= Physical access =

Ability of people to physically gain access to a computer system

Physical access is a term in computer security that refers to the ability of people to physically gain access to a computer system. According to Gregory White, "Given physical access to an office, the knowledgeable attacker will quickly be able to find the information needed to gain access to the organization's computer systems and network."

==Attacks and countermeasures==

===Attacks===
Physical access opens up a variety of avenues for hacking. Michael Meyers notes that "the best network software security measures can be rendered useless if you fail to physically protect your systems," since an intruder could simply walk off with a server and crack the password at his leisure.
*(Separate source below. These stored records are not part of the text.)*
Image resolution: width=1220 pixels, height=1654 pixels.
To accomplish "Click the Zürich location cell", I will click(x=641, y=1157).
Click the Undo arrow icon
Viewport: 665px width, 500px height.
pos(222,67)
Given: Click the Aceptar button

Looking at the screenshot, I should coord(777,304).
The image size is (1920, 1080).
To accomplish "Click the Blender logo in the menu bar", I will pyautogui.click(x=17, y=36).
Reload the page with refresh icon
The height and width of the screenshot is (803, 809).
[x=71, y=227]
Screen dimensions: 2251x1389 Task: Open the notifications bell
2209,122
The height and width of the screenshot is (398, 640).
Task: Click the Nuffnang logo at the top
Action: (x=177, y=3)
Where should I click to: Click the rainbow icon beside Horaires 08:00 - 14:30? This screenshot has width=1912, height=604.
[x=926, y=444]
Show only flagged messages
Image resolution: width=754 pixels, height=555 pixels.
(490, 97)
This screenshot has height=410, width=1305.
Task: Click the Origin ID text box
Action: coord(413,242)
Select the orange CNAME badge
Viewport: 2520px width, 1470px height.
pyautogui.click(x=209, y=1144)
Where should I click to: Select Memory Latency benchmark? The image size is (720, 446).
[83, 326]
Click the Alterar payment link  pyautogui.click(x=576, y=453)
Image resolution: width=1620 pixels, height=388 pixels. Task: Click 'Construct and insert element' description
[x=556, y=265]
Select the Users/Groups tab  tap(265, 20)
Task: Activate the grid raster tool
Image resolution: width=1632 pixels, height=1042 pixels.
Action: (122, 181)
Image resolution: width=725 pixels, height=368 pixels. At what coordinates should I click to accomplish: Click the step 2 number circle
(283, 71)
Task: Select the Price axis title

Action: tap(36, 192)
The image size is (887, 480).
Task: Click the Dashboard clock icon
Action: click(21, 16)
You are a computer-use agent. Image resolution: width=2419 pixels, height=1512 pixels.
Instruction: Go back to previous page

Physical access also allows hardware keyloggers to be installed. An intruder may be able to boot from a CD or other external media and then read unencrypted data on the hard drive. They may also exploit a lack of access control in the boot loader; for instance, pressing F8 while certain versions of Microsoft Windows are booting, specifying 'init=/bin/sh' as a boot parameter to Linux (usually done by editing the command line in GRUB), etc. One could also use a rogue device to access a poorly secured wireless network; if the signal were sufficiently strong, one might not even need to breach the perimeter.

===Countermeasures===
IT security standards in the United States typically call for physical access to be limited by locked server rooms, sign-in sheets, etc. Physical access systems and IT security systems have historically been administered by separate departments of organizations, but are increasingly being seen as having interdependent functions needing a single, converged security policy. An IT department could, for instance, check security log entries for suspicious logons occurring after business hours, and then use keycard swipe records from a building access control system to narrow down the list of suspects to those who were in the building at that time. Surveillance cameras might also be used to deter or detect unauthorized access.